Zuora, nouvelle star de l’économie virtuelle du logiciel… à l’américaine
Les Américains ont bien retenu la leçon de la première bulle internet. Aujourd’hui, pour ne pas se planter, ils investissent massivement… dans des entreprises non cotées en bourse. Comme ça au moins, le temps que la valorisation monte jusqu’à des montants indécents, personne ne vient regarder ce qu’elles gagnent vraiment, et comment fonctionne concrètement leur business model. Et puis si ce business model finit par se planter… c’est pas grave, puisque de toute façon, ces investisseurs investissent tous les uns dans les entreprises des autres. On va appeler ça une logique de portefeuille bien ordonnée.
Prenons Zuora.
Son capital est aujourd’hui abondé par les fonds Wellington Management Company LLP, Blackrock Inc., Passport Capital, Benchmark Capital… et des particuliers comme Dave Duffield, cofondateur et président du conseil d’administration de Workday, ou Marc Benioff, Président et CEO de Salesforce. La start-up a fait une entrée fracassante dans les colonnes des journaux économiques les plus sérieux en annonçant le 11 mars une levée de fonds de 115 millions de dollars. Soit en tout 250 millions de dollars de levés depuis la création de l’entreprise en 2007, alors que des entreprises françaises autant sinon plus méritantes comme Sellsy plafonne à 2 millions d’euros par levée. De quoi payer les meilleures agences de presse et de marketing dans tous les pays qui intéressent peu ou prou les investisseurs, et faire courir des bruits totalement déraisonnables sur la valorisation de l’entreprise – même les Echos s’y sont fait prendre, qui évoquent une valorisation qui « dépasserait le milliard de dollars ». Sans citer aucun résultat financier ni aucune source. Il faut dire que Zuora avait déjà fait la connaissance des journaux comme le FT ou le Guardian… en tant que clients, puisque l’éditeur est spécialisé dans les logiciels dédiés à l’économie de l’abonnement, entre CRM, facturation, relances et recouvrement.

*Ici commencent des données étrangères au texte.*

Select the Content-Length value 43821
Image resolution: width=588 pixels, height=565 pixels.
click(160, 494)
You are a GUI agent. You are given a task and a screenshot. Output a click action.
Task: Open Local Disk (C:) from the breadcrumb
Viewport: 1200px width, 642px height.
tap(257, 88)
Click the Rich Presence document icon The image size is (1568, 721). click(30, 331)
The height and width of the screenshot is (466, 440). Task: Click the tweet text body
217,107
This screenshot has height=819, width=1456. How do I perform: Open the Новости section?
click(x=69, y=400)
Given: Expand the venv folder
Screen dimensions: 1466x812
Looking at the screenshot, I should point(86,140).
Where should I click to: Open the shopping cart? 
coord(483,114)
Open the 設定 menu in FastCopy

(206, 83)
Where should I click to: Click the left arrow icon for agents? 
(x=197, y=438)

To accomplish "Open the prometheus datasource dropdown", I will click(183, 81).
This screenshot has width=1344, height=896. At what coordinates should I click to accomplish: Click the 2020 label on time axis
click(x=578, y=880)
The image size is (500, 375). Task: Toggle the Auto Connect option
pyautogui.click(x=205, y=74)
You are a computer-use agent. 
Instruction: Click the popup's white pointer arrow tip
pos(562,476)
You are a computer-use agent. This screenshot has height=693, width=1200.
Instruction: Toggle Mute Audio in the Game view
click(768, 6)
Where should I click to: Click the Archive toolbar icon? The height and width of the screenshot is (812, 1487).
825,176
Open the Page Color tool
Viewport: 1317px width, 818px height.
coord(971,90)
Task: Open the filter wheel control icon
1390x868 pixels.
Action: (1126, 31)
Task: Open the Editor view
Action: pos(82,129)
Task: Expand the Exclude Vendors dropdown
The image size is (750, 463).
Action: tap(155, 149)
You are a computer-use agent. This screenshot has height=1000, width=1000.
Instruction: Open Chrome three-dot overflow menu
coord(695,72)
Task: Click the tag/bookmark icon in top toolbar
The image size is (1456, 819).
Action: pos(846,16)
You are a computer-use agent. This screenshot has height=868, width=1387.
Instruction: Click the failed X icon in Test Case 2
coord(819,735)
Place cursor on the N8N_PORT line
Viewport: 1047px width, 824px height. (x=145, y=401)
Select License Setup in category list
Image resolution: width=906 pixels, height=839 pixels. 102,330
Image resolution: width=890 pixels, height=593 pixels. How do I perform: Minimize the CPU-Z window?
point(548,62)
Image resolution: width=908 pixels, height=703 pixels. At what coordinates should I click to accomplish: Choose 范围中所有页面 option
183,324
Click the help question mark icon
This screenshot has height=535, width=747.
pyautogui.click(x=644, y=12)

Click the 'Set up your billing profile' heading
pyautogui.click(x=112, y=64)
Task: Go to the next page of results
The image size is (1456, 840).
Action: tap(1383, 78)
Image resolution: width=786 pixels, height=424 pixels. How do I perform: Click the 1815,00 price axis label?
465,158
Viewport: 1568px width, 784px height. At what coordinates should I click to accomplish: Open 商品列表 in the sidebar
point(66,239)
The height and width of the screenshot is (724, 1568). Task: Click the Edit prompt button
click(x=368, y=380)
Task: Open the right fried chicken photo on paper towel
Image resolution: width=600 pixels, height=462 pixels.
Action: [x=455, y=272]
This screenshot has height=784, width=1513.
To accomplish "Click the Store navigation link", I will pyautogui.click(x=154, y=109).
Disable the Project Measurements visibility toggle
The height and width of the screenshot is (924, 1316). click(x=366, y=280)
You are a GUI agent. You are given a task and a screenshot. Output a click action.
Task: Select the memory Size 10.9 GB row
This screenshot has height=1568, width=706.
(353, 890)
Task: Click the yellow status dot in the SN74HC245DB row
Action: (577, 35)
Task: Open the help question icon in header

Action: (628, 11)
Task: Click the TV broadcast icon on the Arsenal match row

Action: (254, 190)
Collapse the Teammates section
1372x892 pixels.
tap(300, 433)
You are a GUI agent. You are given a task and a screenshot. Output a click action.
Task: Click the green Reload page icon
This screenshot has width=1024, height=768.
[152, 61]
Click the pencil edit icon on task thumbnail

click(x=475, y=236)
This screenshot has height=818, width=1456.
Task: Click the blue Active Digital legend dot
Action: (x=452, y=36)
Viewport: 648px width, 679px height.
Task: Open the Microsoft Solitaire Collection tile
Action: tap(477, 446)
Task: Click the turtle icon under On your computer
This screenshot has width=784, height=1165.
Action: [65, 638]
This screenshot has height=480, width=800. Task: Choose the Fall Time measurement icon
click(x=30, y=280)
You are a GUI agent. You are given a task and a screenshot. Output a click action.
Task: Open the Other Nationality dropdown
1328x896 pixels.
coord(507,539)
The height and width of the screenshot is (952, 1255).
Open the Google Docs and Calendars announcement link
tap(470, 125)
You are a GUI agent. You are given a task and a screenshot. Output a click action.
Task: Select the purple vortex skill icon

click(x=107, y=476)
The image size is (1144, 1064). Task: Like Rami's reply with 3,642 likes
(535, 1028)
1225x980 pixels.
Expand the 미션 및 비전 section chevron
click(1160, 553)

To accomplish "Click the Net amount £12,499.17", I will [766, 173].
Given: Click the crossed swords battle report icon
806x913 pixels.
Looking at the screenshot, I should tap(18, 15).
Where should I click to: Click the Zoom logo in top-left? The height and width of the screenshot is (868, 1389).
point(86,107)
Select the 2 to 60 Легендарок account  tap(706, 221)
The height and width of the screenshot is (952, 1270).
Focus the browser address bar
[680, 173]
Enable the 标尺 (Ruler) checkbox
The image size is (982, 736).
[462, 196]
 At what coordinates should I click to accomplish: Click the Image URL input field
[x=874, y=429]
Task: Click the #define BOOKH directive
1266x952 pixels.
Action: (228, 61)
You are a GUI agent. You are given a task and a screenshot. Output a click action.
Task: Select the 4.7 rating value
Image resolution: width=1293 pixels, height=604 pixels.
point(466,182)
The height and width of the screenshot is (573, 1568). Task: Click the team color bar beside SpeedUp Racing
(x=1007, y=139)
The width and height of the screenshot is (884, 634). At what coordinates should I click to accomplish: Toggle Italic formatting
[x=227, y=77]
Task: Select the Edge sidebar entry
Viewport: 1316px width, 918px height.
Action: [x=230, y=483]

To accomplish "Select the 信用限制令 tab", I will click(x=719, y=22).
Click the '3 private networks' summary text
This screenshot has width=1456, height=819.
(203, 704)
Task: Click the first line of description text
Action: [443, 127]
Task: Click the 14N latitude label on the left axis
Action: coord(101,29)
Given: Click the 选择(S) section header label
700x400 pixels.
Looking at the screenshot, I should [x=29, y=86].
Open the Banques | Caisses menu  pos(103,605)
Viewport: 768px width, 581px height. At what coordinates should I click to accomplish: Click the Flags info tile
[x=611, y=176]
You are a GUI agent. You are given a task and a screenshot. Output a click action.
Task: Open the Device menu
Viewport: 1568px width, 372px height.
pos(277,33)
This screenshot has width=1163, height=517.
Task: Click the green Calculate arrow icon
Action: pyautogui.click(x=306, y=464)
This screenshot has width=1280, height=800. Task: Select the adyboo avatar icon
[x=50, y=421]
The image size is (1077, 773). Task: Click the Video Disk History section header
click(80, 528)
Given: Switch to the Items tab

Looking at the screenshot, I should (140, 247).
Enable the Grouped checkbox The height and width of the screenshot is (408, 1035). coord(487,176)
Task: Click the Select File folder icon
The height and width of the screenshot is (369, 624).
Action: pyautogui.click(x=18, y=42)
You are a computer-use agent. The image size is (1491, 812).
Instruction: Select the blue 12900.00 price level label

Si aucun journal n’a pu avoir le chiffre d’affaires de Zuora… Zuora connaît celui de tous ses clients. En tant qu’entreprise, nous avons essayé de devenir clients de Zuora – ben oui, nous aussi on a des abonnements à gérer. Et dès les premiers échanges, lors d’un appel téléphonique mené à l’américaine, le représentant de Zuora nous a demandé notre chiffre d’affaires. Le commercial, basé au Royaume-Uni (comme indiqué en signature de ses courriels : Mobile +44(0)797939xxxx, Office : +44(0)20364xxxxx, 25 North Row – Mayfair, London – W1K 6DJ ), nous a fait comprendre qu’on ne pourrait pas avoir de devis sans communiquer cette information.
Sollicitée par nos soins, l’agence de presse en charge de Zuora en France nous assure pourtant que « la prospection du marché français se fait principalement depuis la France ». Et se garde bien de répondre à notre question, pourtant simple : peut-on interviewer leurs clients français ?
Pas de réponse. Ce qu’on attend d’un journaliste, c’est de relayer la mirifique levée de fonds, et de ne pas poser de questions.
Bref, de ne surtout pas ouvrir la boîte noire avant l’entrée en bourse. Par respect pour le story telling.